Sights and Sounds (4 out of 5)

pls match

The graphics and menus are typical of all Kairosoft games and reflect a more refined version of classic Japanese RPG style of SNES sprites. The music is a simple 16-bit era style score, whose composition sounds like it was the soundtrack to a Mario Kart track left on the cutting room floor.

Pocket League Story is disarmingly charming in its presentation. The game doesn’t take itself seriously, and instead revels in its smart, but kid-friendly humor. Gags, such as your team piling into a vehicle that more resembles a clown car than a bus, are sprinkled throught the game. The stocky little character sprites, and simplistically cheery music, both serve to compliment and enhance the game’s whimsy.

Overall (4 out of 5)

It’s the same old story, but it’s worth telling just once more. This is not a game meant to simulate being a coach, but instead, the owner of the team. Those who are looking for a deep soccer management sim, like Championship Manager for the PC, will be sorely disappointed. You’ll spend most of your time planning resource use, although you can set your team’s play style, adjust formations, and pick substitution players. You will not have much control during gameplay, aside from releasing a player’s “aura”.

Those Android owners who love simulation games, or are simply interested in having a soccer management sim on the go, will not be disappointed. It remains to be seen how long Kairosoft can keep this formula fresh, but for now, it is still working. Soccer fan or not, If you’ve enjoyed their previous releases, or you are looking to give the series a try, you should give this game a shot.

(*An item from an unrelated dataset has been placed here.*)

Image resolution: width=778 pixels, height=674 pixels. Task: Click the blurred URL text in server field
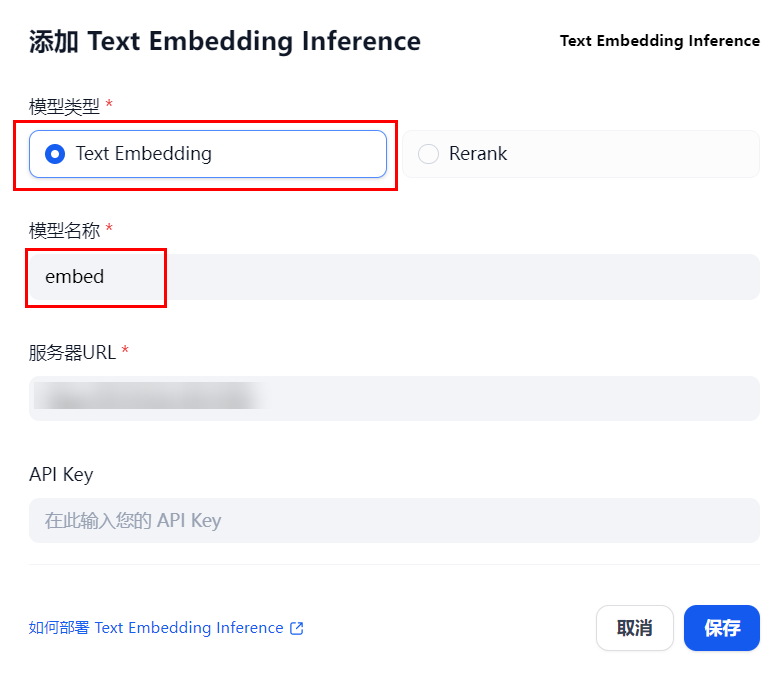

  • The “Story” series gameplay is as addictive as ever.
  • Resource gathering actively engages the player.
  • Closely matched teams capture the highs and lows of watching a real game.
  • Clean menu design makes for snappy management.
  • Whimsical presentation.


  • Cluttered menu delivery system is not optimized to handle so many staff members.
  • Training can be tedious.
  • Soccer rules may be too simplified for hardcore fans of the sport.
  • Strategy may seem too simplified for experienced “Story” series players.
  • Retaining your player’s trained stats hurts replayability, as the game doesn’t scale the difficulty, and becomes exceptionally easy.

A Guide to Getting Your Head in the Game

pls sponsors

Pocket League Story is less complex than most other games in the “Story” series. Once you grasp the fundamentals, you’ll rarely find your team losing matches, or have difficulty earning money and points. Just follow the tips below.

You’ll begin with a group of teammates who all have one thing in common – they’re incredibly average. They’ll simply never be superstars, as they lack the potential talent rating. Under each player you’ll see a label of either Average, Exceptional, World Class, or Superstar.

Your first goal is to begin replacing these money pits – no matter how much you train them they’ll never get any better. As soon as you see a new player available, check him out – only Exceptional players will be available at first. As you progress you’ll be able to move up the ranks to recruit players labelled “World Class” and eventually “Superstar”. Remember to spend your points wisely. For instance, don’t spend them training “Exceptional” players once you’ve unlocked access to “World Class” ones, as you’ll be replacing them soon anyway.

Next, you’ll need to choose three players to focus your special training on – most likely made up of a defender, goalie, and forward. Go into Special Training after each match and keep leveling their skills. Make sure you’re adding buildings to your soccer complex, and keeping extra players on your team who will make these buildings work, as those buildings generate special training points.

Research points belong to one of four classes – tactical, strength, heart, and idea. You’ll use these for training players, recruiting sponsors, and fan events. Make sure you’re funding those fan events, as they’ll give you access to new features, including new training activities, buildings, coaches, players, and more. Remember to unlock activities evenly across the board as well, or you will find you’re playing catch-up later down the road after you’ve created a team heavily unbalanced into one skill. Finally, don’t underestimate the benefit of sponsors. Not only do they generate cash, but they also unlock special talent stats.